EXTRAIT:
⁂

Tous les 23 juin, l’Espagne fête la Sant Joan. Chaque rue, chaque place résonne de pétards, de feux et d’autres réjouissances explosives. Mais cette tradition bruyante et polluante commence sérieusement à sentir le soufre.
Photos : mairie de Barcelone
Depuis 2019, l’Union européenne mène une bataille acharnée contre les plastiques à usage unique comme les pailles, les couverts en plastique ou les cotons-tiges. En Espagne, un nouveau projet de loi cible désormais les lingettes jetées dans les toilettes et les ballons dits « festifs ». Leur impact environnemental, comme celui des autres produits à usage unique, est vivement dénoncé.
En ce qui concerne les ballons, le gouvernement souligne que leur usage lors d’événements en plein air favorise les lâchers volontaires : une pratique encouragée par la culture festive et difficile à encadrer, malgré son impact écologique.
Et si on remplaçait le mot « ballons » par « pétards » ? Les ballons festifs ont exactement le même impact que les pétards et la même utilisation. Pourtant, les pétards – en particulier ceux utilisés lors de la Sant Joan – ne sont jamais dans le viseur du gouvernement. Une surprise, quand de nombreuses études établissent un lien direct entre ces détonations et la pollution de l’air. À Valence, une recherche a montré que les métaux libérés par les pétards de la Sant Joan peuvent favoriser l’asthme, les troubles cardiovasculaires, voire certaines maladies neurodégénératives.
Au-delà des coûts pour la santé, la fête a aussi un vrai impact économique et humain. L’année dernière à Málaga, 23 tonnes d’ordures ont été ramassées et les dégâts au mobilier urbain ont coûté 14 000 euros. Pour tout nettoyer, la mairie a mobilisé 227 agents. À Valence, 70 000 kilos de déchets ont été ramassés et 14 personnes arrêtées.

⁂

CONSIGNE A:
Recopiez à l'identique la partie de l'extrait sur la Sant Joan qui commence par les mots « Tous les 23 » et se termine par « est vivement dénoncé. ».
CONSIGNE B:
D'après l'extrait sur la Sant Joan, combien d'agents la mairie de Málaga a-t-elle mobilisés pour tout nettoyer ?
CONSIGNE C:
Écrivez la suite de l'extrait sur la Sant Joan, en reprenant après sa dernière phrase.

CONTENU DES DONNÉES:
⁂

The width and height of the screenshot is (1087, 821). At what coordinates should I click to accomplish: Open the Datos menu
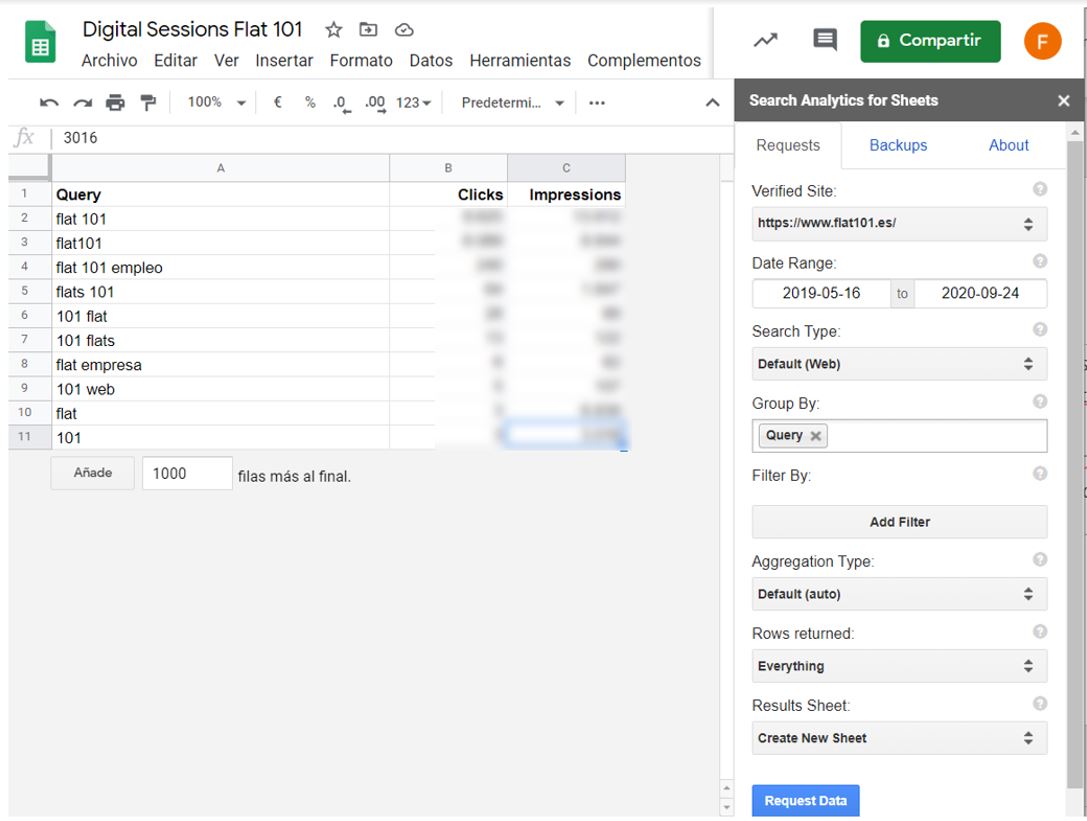pyautogui.click(x=430, y=61)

⁂

RÉPONSE A:
Tous les 23 juin, l’Espagne fête la Sant Joan. Chaque rue, chaque place résonne de pétards, de feux et d’autres réjouissances explosives. Mais cette tradition bruyante et polluante commence sérieusement à sentir le soufre.
Photos : mairie de Barcelone
Depuis 2019, l’Union européenne mène une bataille acharnée contre les plastiques à usage unique comme les pailles, les couverts en plastique ou les cotons-tiges. En Espagne, un nouveau projet de loi cible désormais les lingettes jetées dans les toilettes et les ballons dits « festifs ». Leur impact environnemental, comme celui des autres produits à usage unique, est vivement dénoncé.

RÉPONSE B:
227 agents.

RÉPONSE C:
À Barcelone, où il s’agit de la deuxième fête la plus populaire après le Nouvel an, la seule règle est l’interdiction de lancer des pétards à la plage. Mais personne ne la respecte et malgré cette année un déploiement particulier de pompiers et forces de l’ordre, le scénario est toujours similaire : chaque année, la Sant Joan laisse son lot d’arrestations, d’incendies et de débordements.
La pollution sonore, un calvaire
Festive pour certains, la Sant Joan tourne au cauchemar pour d’autres. Les publics sensibles au bruit comme les personnes sur le spectre autistique ou certains enfants ne prennent guère goût au brouhaha qui dure parfois près d’une semaine.
Les animaux aussi subissent le chaos de la Sant Joan. Terrifiés par le vacarme, ils tremblent, fuient, ou restent prostrés des heures durant, à tel point que certains médias ont concocté des articles de solution, « Comment aider votre animal à mieux supporter la Sant Joan ? » Et si, au lieu de guérir les blessés, on allait à la source du problème ?
La question de la Sant Joan est épineuse : on rechigne à priver les habitants d’une tradition qui leur est chère, mais à bien des égards, cette fête semble dépassée. Certains tentent de trouver des solutions, comme ces vendeurs de pyrotechnie qui commercialisent des pétards à « bas bruit » censés limiter les décibels.
Dans cette même optique, des collectifs d’habitants de la Barceloneta organisent une « Sant Joan durable ». Sur la plage, le public est invité à se rassembler et à fêter « sans alcool, sans déchets et de manière inclusive ». Bien que l’intention soit louable, l’initiative ne soulève pas les foules. L’année dernière, seulement 150 personne s’y sont rendues. C’est bien connu : rompre avec la tradition est une activité solitaire.